### [Provided passage]
* Begin *

# Torch Tests
This notebook is for tests of Data Loaders and Transformations of PyTorch
before we start training

In [1]:
import utils as ut
import torch_utils as tu
import numpy as np
import torch
from torchvision import transforms
from torch.utils.data import DataLoader
from torch.utils.data.sampler import SubsetRandomSampler

In [2]:
sensor1 = ut.Sensor(40, 0.0, 0.2)
sensor2 = ut.Sensor(80, 0.1, 0.1)
sensor3 = ut.Sensor(80, 0.0, 0.3)
sensor4 = ut.Sensor(20, 0.0, 0.1)
sensors = [sensor1, sensor2, sensor3, sensor4]
dataset = tu.BadSensorsDataset(sensors,200, 20, jiggle_offsets=None)

# if everything worked right we now have 4 * 20 samples a 200 timepoints in 100Hz resolution
assert len(dataset) == 4 * 20
assert len(dataset[0]) == 200

data with only two columns is assumed to have no missing value field, just return the whole index
data with only two columns is assumed to have no missing value field, just return the whole index
data with only two columns is assumed to have no missing value field, just return the whole index
data with only two columns is assumed to have no missing value field, just return the whole index


In [3]:
# let's see if iteration works correctly:

last_samle = dataset[0]
for i in range(1, 4 * 20):
    sample = dataset[i]
    # now we assume each sample to be quite different so:
    diff = np.abs(last_samle - sample).sum()
    if diff < 0.01:
        print("unrealistic small change among different samples at ", i)

In [4]:
# we have a special case for transforms for contrastive learning:
# we want to apply different transforms on the same section to make it invariant
# for it

transform_options = [
    transforms.Compose([tu.AblateBlock(5,30), tu.ToTensor()]),
    transforms.Compose([tu.AddNoise((-0.1, 0.1), (0.0, 0.3)), tu.ToTensor()]),
    transforms.Compose([tu.RandomDownsample(), tu.ToTensor()])

* End *

### [Material]
* Begin *

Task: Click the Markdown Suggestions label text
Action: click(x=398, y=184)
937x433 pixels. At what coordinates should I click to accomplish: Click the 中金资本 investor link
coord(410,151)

* End *

### [Work to do]
• a. In the PyTorch test notebook, what resolution does the comment give for the 200 timepoints in each sample?
• b. Resume the PyTorch test notebook from its last shown line.

### [Responses]
• a. 100Hz

• b.
]
trsfm = transforms.RandomChoice(transform_options)

dataset = tu.BadSensorsDataset(sensors,200, 20, jiggle_offsets=20, transform=trsfm, return_two_transforms=True)

dataloader = DataLoader(dataset, 10, shuffle=True)
for i_batch, sample_batched in enumerate(dataloader):
    print(i_batch, len(sample_batched), len(sample_batched[0]), sample_batched[0][0].size())
    s1, s2 = sample_batched
    d1 = (s1[0]-s2[0]).abs().sum().numpy()
    d2 = (s1[0]-s1[5]).abs().sum().numpy()
    if d1 > d2:
        print('strange, two augmentations of same sample have larger difference then different samples')

data with only two columns is assumed to have no missing value field, just return the whole index
data with only two columns is assumed to have no missing value field, just return the whole index
data with only two columns is assumed to have no missing value field, just return the whole index
data with only two columns is assumed to have no missing value field, just return the whole index
0 2 10 torch.Size([200, 3])
1 2 10 torch.Size([200, 3])
2 2 10 torch.Size([200, 3])
3 2 10 torch.Size([200, 3])
4 2 10 torch.Size([200, 3])
5 2 10 torch.Size([200, 3])
6 2 10 torch.Size([200, 3])
7 2 10 torch.Size([200, 3])


In [12]:
batch_size = 4
valid_size = 0.2
test_size = 0.1
num_workers = 2

num_train = len(dataloader)
indices = list(range(num_train))
np.random.shuffle(indices)
split = int(np.floor(test_size * num_train))
train_and_valid_idx, test_idx = indices[split:], indices[:split]
num_train = len(train_and_valid_idx)
split = int(np.floor(valid_size * num_train))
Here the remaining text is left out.